There are free Websites that provide a security’s standard deviation, including www.morningstar.com for mutual funds and www.cboe.com for individual stocks. There are software products for sophisticated investors that, among other tasks, calculate the sigma of a portfolio. Closely related to sigma and more useful for portfolio-risk analysis is RiskMetrics Group’s concept of a RiskGrade. It measures an asset’s or portfolio’s risk due to volatility relative to the global-equity market’s volatility. Free and relatively comprehensive risk analysis is available at www.RiskGrades.com .

Of course, these only scratch the surface. Many investors don’t consider simple volatility to be as important a risk factor as the chance of an investment’s losing money or not meeting some preset return goal.

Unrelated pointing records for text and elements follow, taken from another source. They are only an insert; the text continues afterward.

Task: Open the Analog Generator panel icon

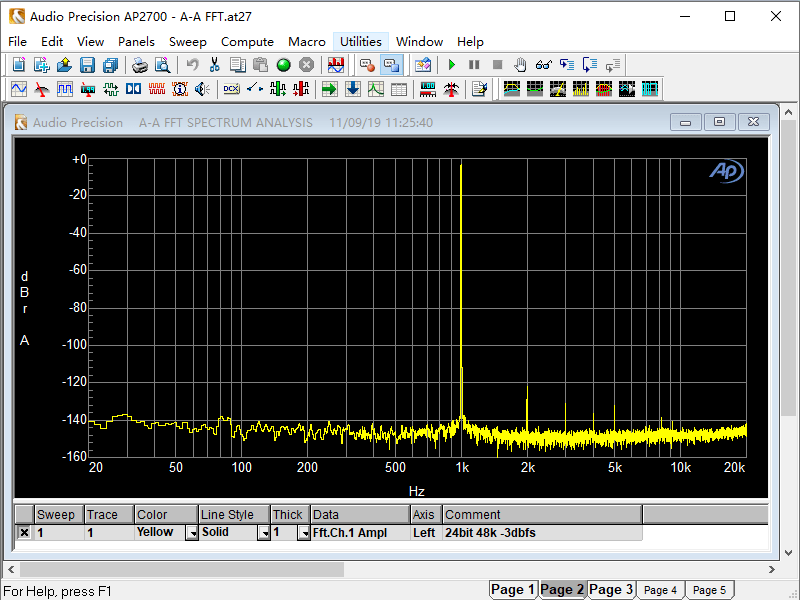Action: tap(19, 89)
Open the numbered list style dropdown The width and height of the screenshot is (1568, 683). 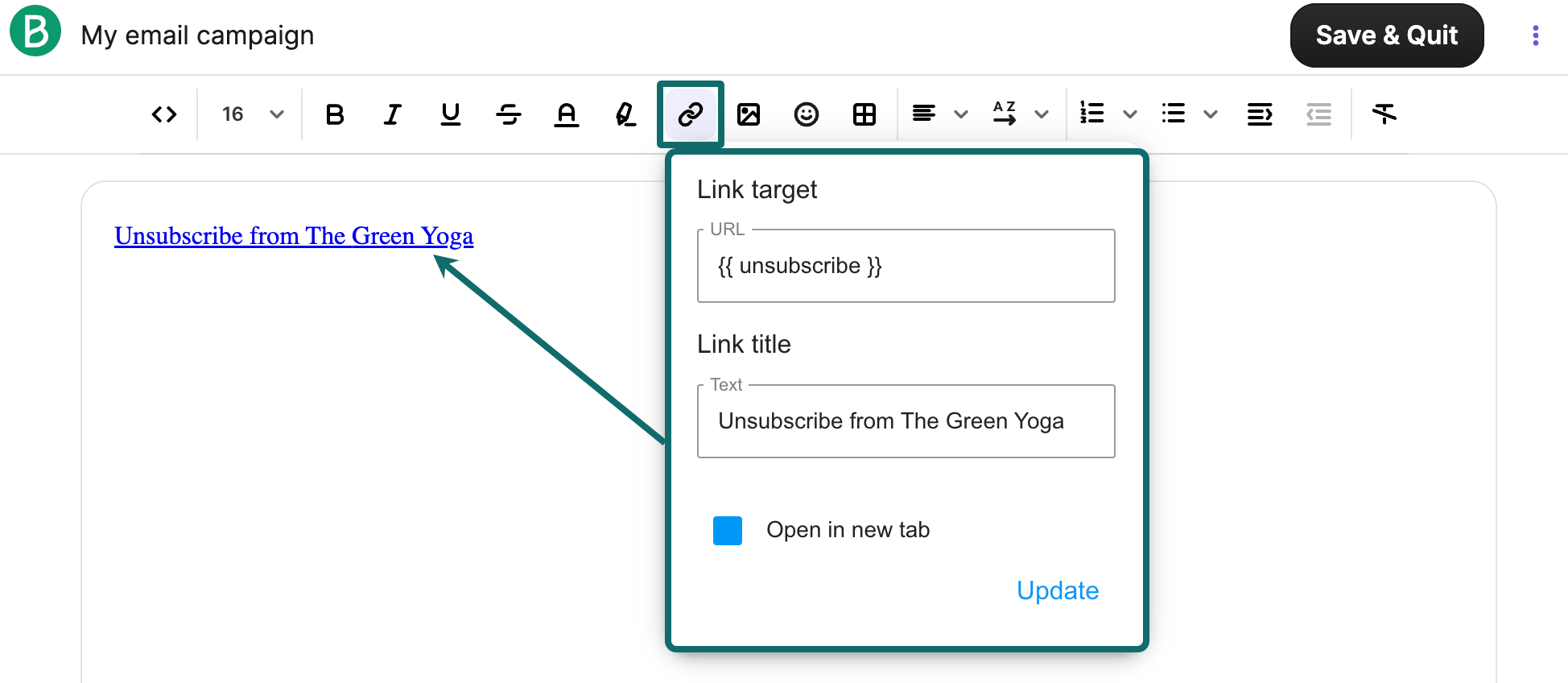tap(1129, 114)
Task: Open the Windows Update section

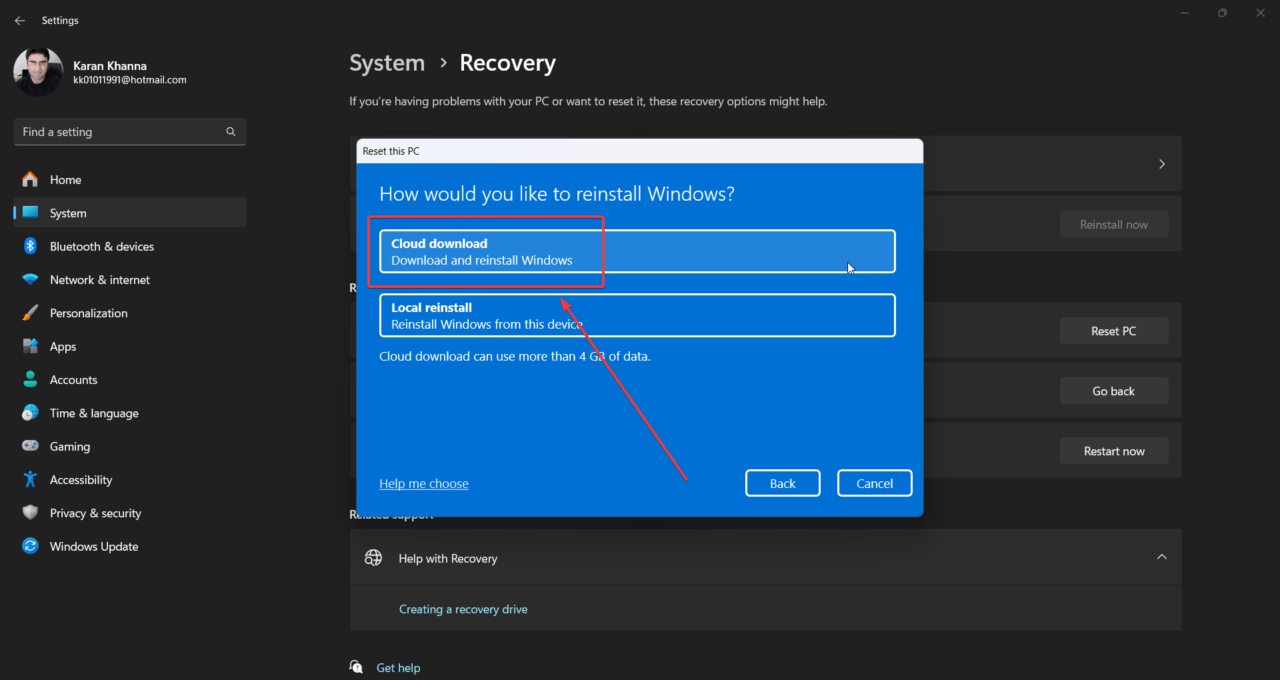Action: [x=93, y=546]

Frank Sortino’s book Managing Downside Risk in Financial Markets (and a related Website, www.sortino.com ) are helpful in assessing the chance of falling short of a financial goal. The book contains a CD that allows investors to investigate this risk for individual securities or for complete portfolios.

Still another approach is Value-at-Risk (VAR), a process for estimating the worst loss a security or portfolio is likely to incur over a specified time interval with a specified confidence level.

An investor might ask, What’s the largest monthly loss I could expect to see from my portfolio over, say, a 20-month period? (That would work out to about 5% of the time.) There are fee-based Websites that perform VAR calculations online; www.finportfolio.com is one. But just about anyone can do a poor man’s VAR analysis of a simple portfolio.

First, gather historical price data (which finance.yahoo.com provides) and construct a sequence of monthly percentage returns for the portfolio over, for example, 120 months. Then order the 120 returns from worst to best. You can eliminate the six worst months (or 5% of 120) because they are likely to occur roughly 5% of the time, and instead use the seventh worst month. Multiply that return by the value of the portfolio for a back-of-the-envelope estimate.

Risk analysis is a critical component in the investing process. Investors shouldn’t put their capital into play without an understanding of risk. To do otherwise is a recipe for financial disappointment — or much worse.